_Data excerpts_
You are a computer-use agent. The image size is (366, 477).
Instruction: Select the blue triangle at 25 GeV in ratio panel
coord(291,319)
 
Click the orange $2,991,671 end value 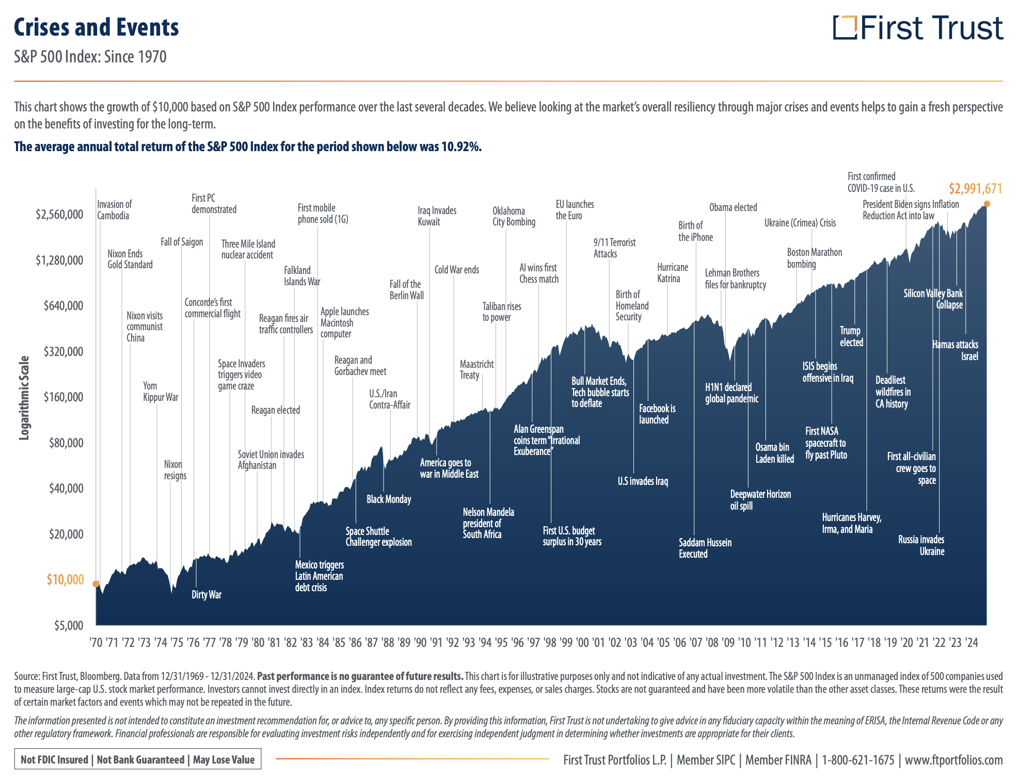click(975, 189)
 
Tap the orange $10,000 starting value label click(65, 579)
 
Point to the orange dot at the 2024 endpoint click(987, 204)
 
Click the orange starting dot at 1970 click(95, 584)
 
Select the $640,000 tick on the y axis click(63, 305)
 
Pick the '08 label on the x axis click(712, 642)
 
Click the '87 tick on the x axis click(371, 642)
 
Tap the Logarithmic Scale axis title click(24, 398)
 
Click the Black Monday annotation click(389, 499)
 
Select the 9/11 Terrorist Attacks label click(614, 248)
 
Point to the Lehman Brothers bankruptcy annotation click(735, 279)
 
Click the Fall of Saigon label click(182, 242)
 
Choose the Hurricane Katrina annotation click(672, 273)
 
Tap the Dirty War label click(206, 594)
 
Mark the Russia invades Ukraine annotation click(921, 545)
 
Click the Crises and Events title click(97, 27)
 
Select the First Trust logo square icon click(845, 27)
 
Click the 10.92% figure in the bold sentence click(460, 147)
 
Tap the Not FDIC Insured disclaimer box click(137, 759)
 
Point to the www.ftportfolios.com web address click(953, 760)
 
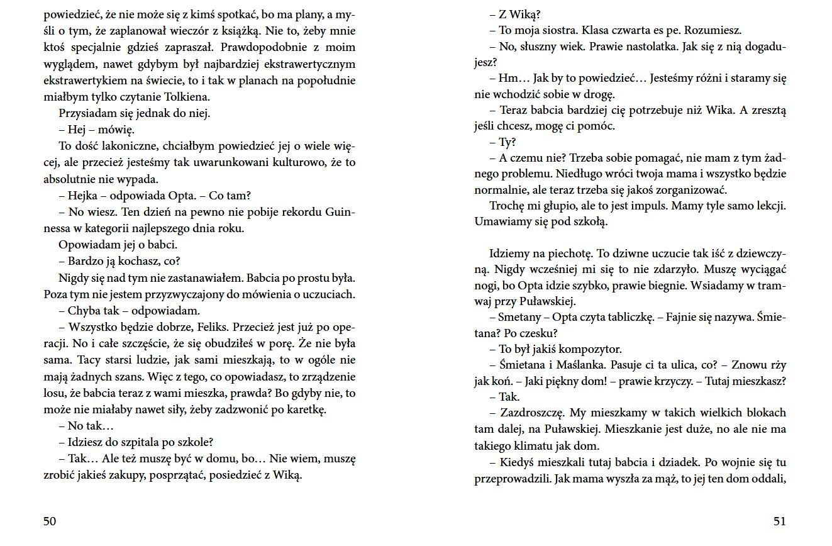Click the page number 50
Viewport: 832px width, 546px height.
50,521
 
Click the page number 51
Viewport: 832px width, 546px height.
779,521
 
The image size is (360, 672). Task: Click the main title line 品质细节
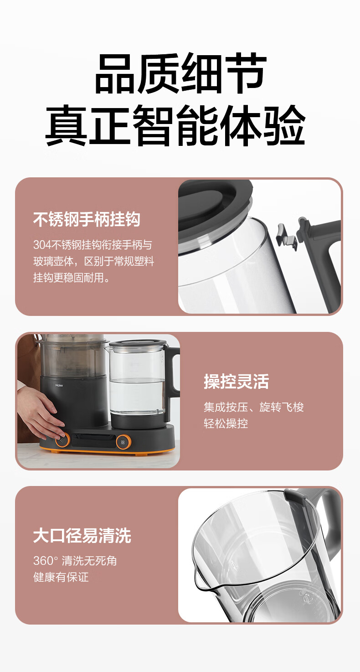[x=180, y=73]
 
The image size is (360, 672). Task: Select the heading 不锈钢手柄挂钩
[x=87, y=219]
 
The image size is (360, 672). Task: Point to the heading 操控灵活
[x=237, y=381]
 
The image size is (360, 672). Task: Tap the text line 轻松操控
[x=226, y=423]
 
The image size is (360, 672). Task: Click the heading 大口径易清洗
[x=82, y=536]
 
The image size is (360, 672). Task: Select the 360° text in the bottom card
[x=46, y=561]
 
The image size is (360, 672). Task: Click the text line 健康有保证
[x=61, y=577]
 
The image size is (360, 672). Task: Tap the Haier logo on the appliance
[x=59, y=385]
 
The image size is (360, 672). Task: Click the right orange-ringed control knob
[x=123, y=442]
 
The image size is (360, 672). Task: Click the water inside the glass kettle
[x=137, y=396]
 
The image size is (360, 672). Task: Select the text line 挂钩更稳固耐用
[x=72, y=278]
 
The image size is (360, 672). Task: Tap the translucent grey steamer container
[x=72, y=357]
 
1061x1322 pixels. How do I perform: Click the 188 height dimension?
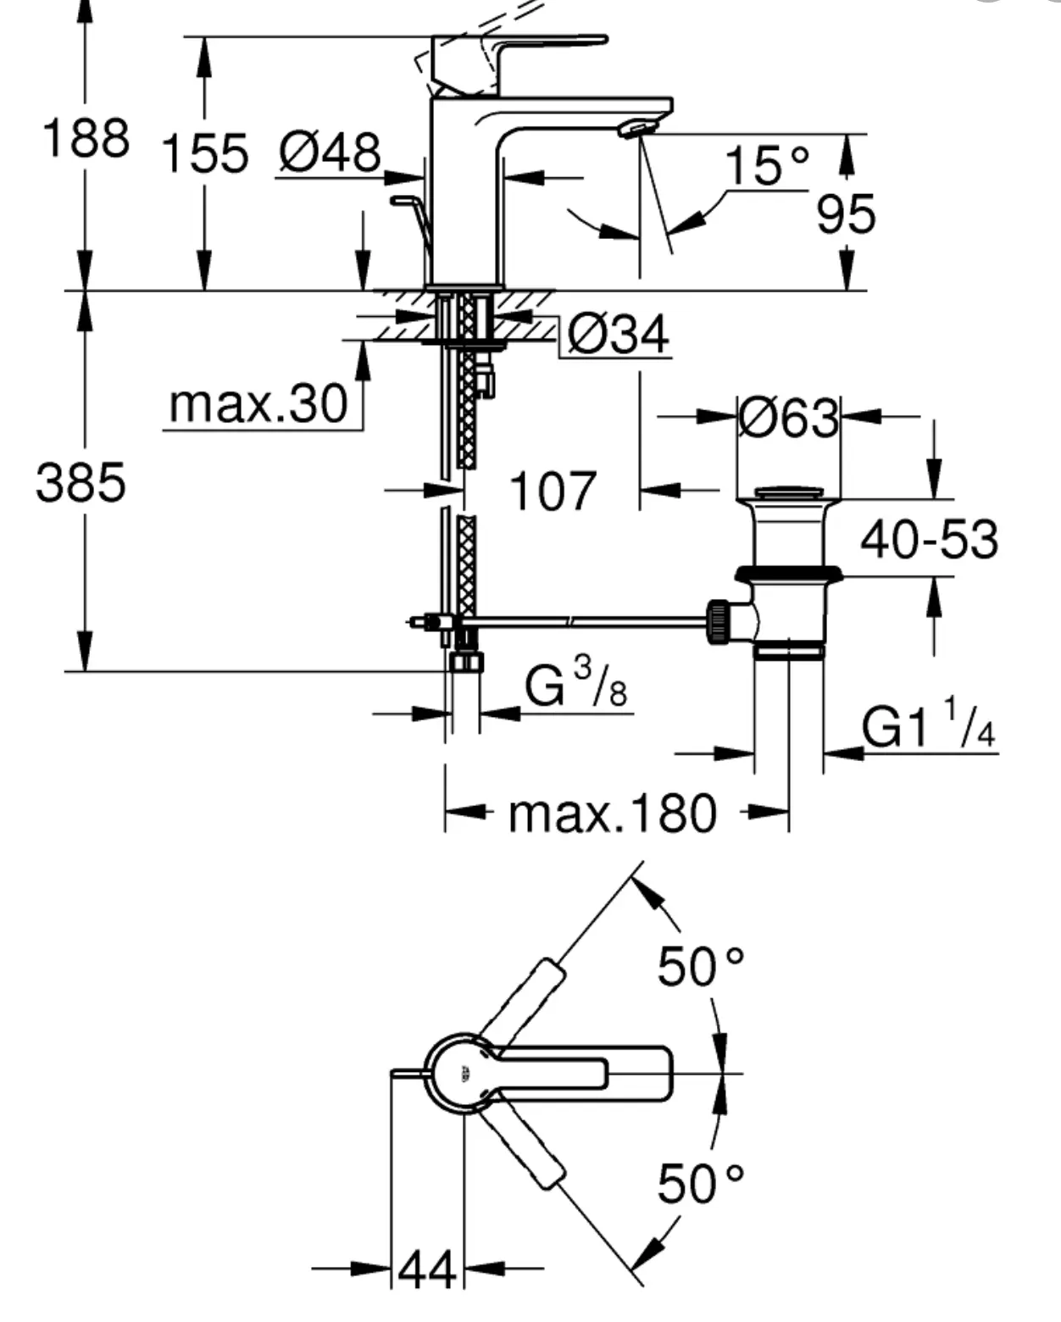[86, 137]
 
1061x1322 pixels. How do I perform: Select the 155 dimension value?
[204, 153]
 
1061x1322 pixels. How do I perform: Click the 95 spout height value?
[846, 214]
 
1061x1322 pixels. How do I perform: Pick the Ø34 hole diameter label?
[618, 334]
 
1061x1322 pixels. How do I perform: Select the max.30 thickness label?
[258, 404]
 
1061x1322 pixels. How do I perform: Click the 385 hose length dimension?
[81, 482]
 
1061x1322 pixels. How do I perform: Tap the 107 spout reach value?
[553, 491]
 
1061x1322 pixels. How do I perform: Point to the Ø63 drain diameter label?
[788, 418]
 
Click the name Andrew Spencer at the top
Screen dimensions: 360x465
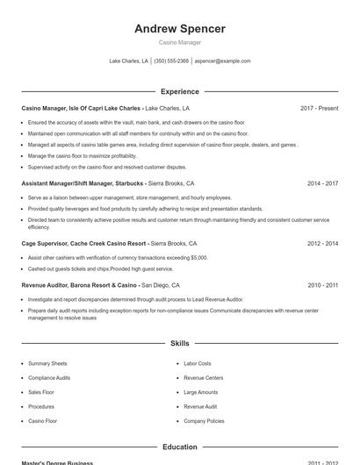point(180,28)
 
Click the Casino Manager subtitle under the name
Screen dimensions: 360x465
point(180,42)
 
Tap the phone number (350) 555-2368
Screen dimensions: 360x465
point(171,61)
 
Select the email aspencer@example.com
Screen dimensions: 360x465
point(222,61)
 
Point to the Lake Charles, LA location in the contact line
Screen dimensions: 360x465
point(128,61)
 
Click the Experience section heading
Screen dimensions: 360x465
point(180,91)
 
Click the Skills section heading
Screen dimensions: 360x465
point(180,344)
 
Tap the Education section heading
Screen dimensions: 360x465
point(180,447)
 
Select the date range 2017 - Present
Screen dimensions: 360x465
point(319,108)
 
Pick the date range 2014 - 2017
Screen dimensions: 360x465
point(322,183)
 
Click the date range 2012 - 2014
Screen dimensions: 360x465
point(322,243)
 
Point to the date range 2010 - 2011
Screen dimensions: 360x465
point(322,285)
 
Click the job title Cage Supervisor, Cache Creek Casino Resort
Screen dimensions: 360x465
point(83,243)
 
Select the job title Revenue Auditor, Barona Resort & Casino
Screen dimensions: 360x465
point(80,285)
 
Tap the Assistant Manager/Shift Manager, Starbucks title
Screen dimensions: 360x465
point(83,183)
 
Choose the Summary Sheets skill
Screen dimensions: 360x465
point(47,363)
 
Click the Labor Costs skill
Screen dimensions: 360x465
point(198,363)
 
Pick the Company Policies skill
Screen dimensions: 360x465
point(204,421)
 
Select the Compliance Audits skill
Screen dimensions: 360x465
point(50,378)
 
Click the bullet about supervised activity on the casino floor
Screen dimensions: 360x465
point(107,167)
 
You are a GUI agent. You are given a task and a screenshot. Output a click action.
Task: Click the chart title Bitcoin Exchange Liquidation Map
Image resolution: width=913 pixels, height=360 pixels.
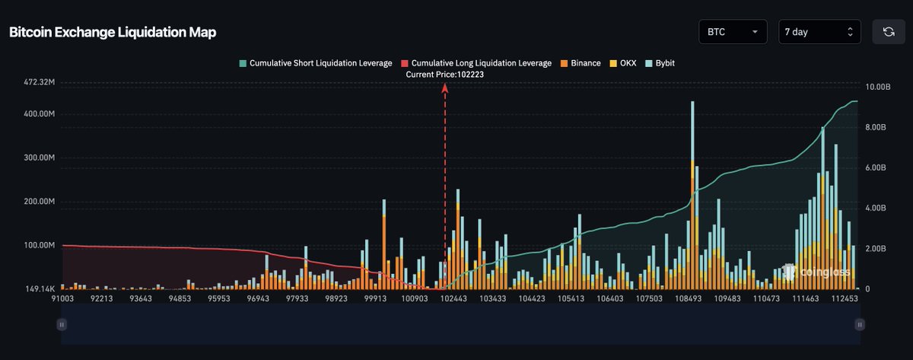tap(113, 33)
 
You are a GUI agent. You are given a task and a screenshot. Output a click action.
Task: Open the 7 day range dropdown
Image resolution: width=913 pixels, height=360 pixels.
tap(819, 32)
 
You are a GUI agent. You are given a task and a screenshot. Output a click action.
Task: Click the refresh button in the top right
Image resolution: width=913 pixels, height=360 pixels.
tap(888, 32)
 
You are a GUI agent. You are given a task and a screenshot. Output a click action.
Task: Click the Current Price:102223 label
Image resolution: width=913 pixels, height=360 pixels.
tap(445, 75)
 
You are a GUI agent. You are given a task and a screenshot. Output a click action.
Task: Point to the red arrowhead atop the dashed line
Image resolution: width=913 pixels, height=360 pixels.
tap(445, 88)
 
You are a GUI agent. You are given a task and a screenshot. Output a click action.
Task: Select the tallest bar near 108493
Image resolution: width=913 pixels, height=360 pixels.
tap(692, 190)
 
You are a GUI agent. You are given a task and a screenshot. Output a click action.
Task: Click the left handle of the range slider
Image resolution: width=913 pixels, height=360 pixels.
tap(62, 324)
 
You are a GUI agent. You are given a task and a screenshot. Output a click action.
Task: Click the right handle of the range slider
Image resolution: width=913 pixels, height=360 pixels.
tap(860, 324)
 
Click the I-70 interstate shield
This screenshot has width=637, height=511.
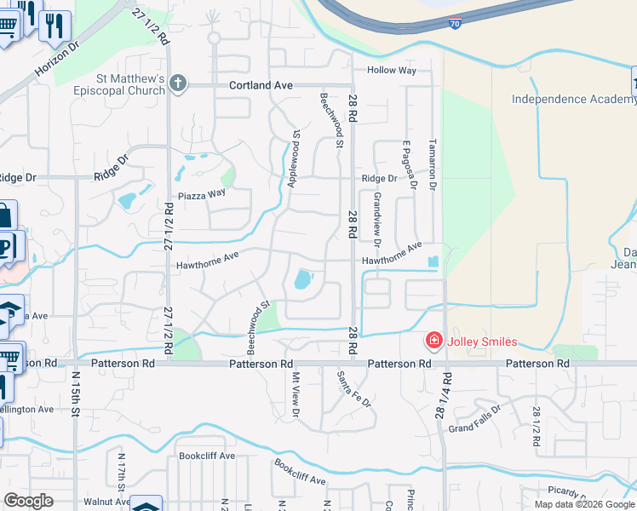coord(456,24)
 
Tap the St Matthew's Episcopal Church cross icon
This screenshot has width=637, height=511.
coord(177,83)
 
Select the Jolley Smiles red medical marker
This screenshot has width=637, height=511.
coord(433,342)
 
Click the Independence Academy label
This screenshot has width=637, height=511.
coord(573,100)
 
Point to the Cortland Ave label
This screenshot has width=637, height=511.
coord(261,85)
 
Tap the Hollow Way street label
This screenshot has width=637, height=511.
coord(392,70)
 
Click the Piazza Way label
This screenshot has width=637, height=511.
coord(202,193)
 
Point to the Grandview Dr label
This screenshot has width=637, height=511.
coord(377,216)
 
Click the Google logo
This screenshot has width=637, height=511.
coord(28,501)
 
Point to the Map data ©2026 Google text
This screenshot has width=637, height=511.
coord(584,504)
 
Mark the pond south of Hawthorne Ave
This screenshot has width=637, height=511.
coord(302,279)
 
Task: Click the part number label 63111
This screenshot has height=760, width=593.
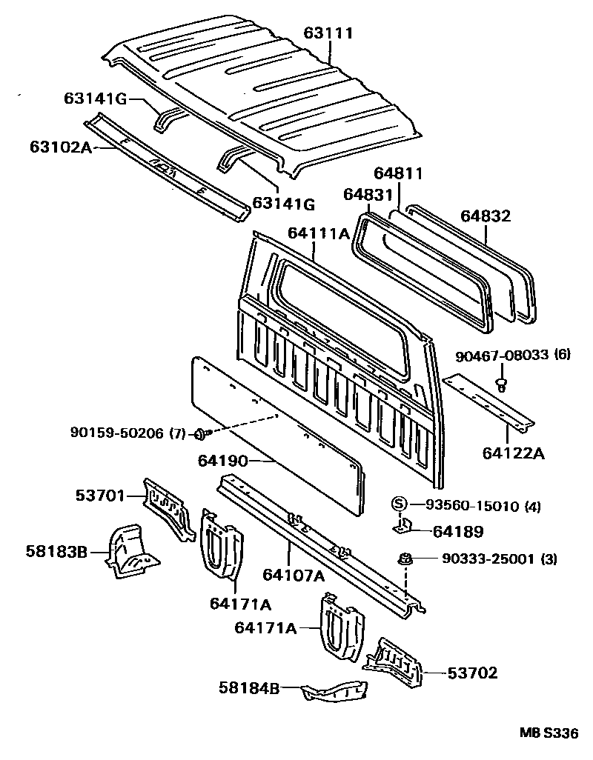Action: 328,33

_Aim of the task_
Rewrite the records starting at the line that contains "Select the $640,000" and ending at the line that contains "[x=82, y=536]", changing "annotation" to "callout" and keeping everything else the same. Leave out the pictures.

_Solution to the exercise_
Select the $640,000 tick on the y axis click(63, 305)
 
Pick the '08 label on the x axis click(712, 642)
 
Click the '87 tick on the x axis click(371, 642)
 
Tap the Logarithmic Scale axis title click(24, 398)
 
Click the Black Monday callout click(389, 499)
 
Select the 9/11 Terrorist Attacks label click(614, 248)
 
Point to the Lehman Brothers bankruptcy callout click(735, 279)
 
Click the Fall of Saigon label click(182, 242)
 
Choose the Hurricane Katrina callout click(672, 273)
 
Tap the Dirty War label click(206, 594)
 
Mark the Russia invades Ukraine callout click(921, 545)
 
Click the Crises and Events title click(97, 27)
 
Select the First Trust logo square icon click(845, 27)
 
Click the 10.92% figure in the bold sentence click(460, 147)
 
Tap the Not FDIC Insured disclaimer box click(137, 759)
 
Point to the www.ftportfolios.com web address click(953, 760)
 
Click the page number 50
Viewport: 832px width, 546px height.
50,521
 
Click the page number 51
Viewport: 832px width, 546px height.
779,521
 
The image size is (360, 672). Task: Click the main title line 品质细节
[x=180, y=73]
 
The image size is (360, 672). Task: Select the heading 不锈钢手柄挂钩
[x=87, y=219]
 
The image size is (360, 672). Task: Point to the heading 操控灵活
[x=237, y=381]
 
The image size is (360, 672). Task: Tap the text line 轻松操控
[x=226, y=423]
 
The image size is (360, 672). Task: Click the heading 大口径易清洗
[x=82, y=536]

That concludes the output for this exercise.